> EXERCISE: The records below are to be restated word for word, with every picture left out.

> ENTRIES SUPPLIED:
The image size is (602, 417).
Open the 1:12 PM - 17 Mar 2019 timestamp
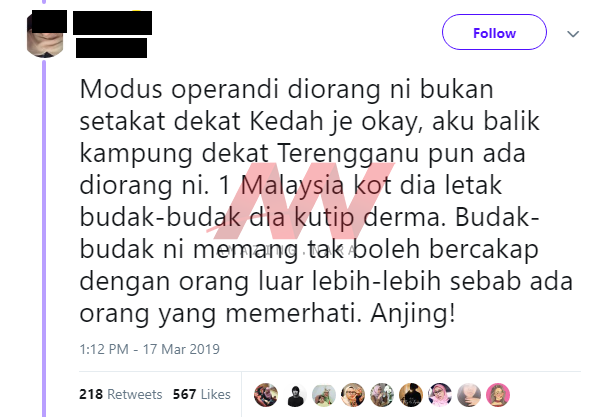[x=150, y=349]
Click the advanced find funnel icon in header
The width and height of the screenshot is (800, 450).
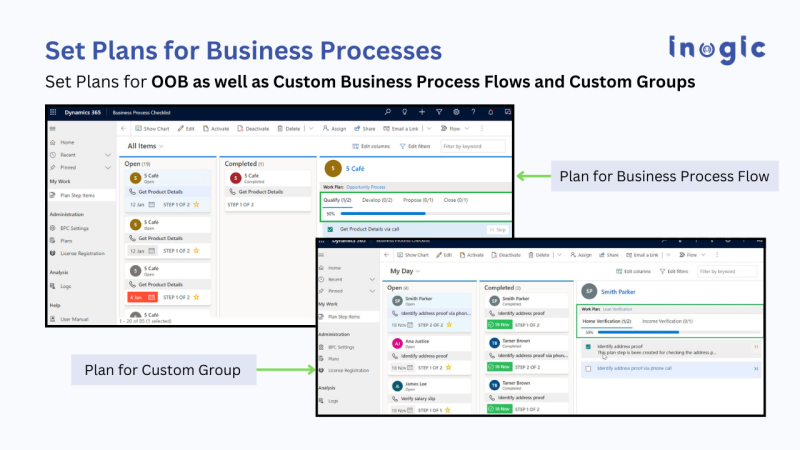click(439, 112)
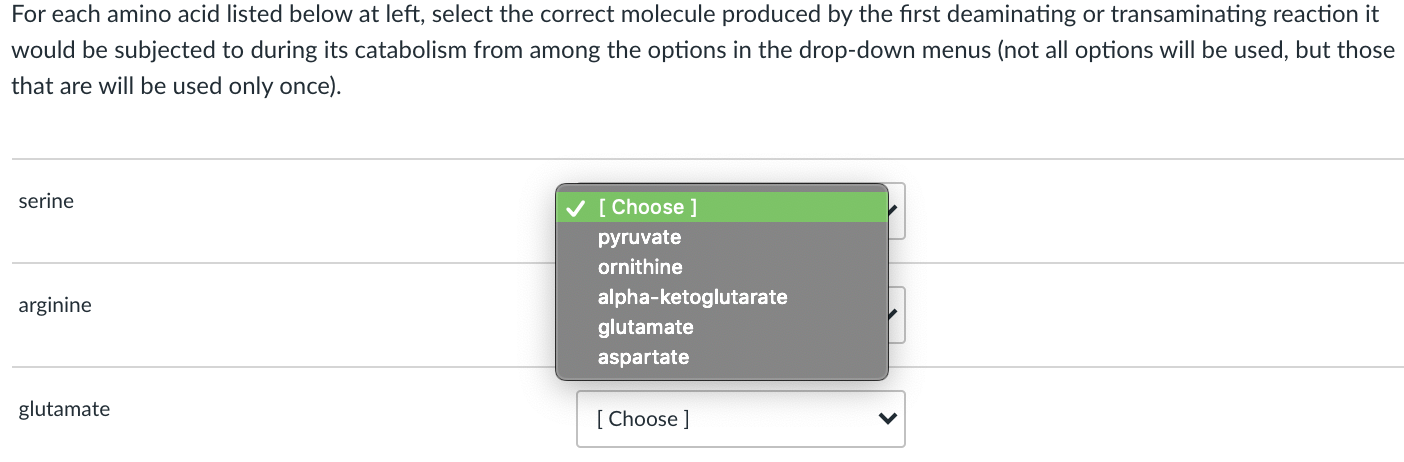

> RESPONSE TO THIS EXERCISE:
The image size is (602, 417).
Open the 1:12 PM - 17 Mar 2019 timestamp
[x=150, y=349]
Click the advanced find funnel icon in header
The width and height of the screenshot is (800, 450).
click(439, 112)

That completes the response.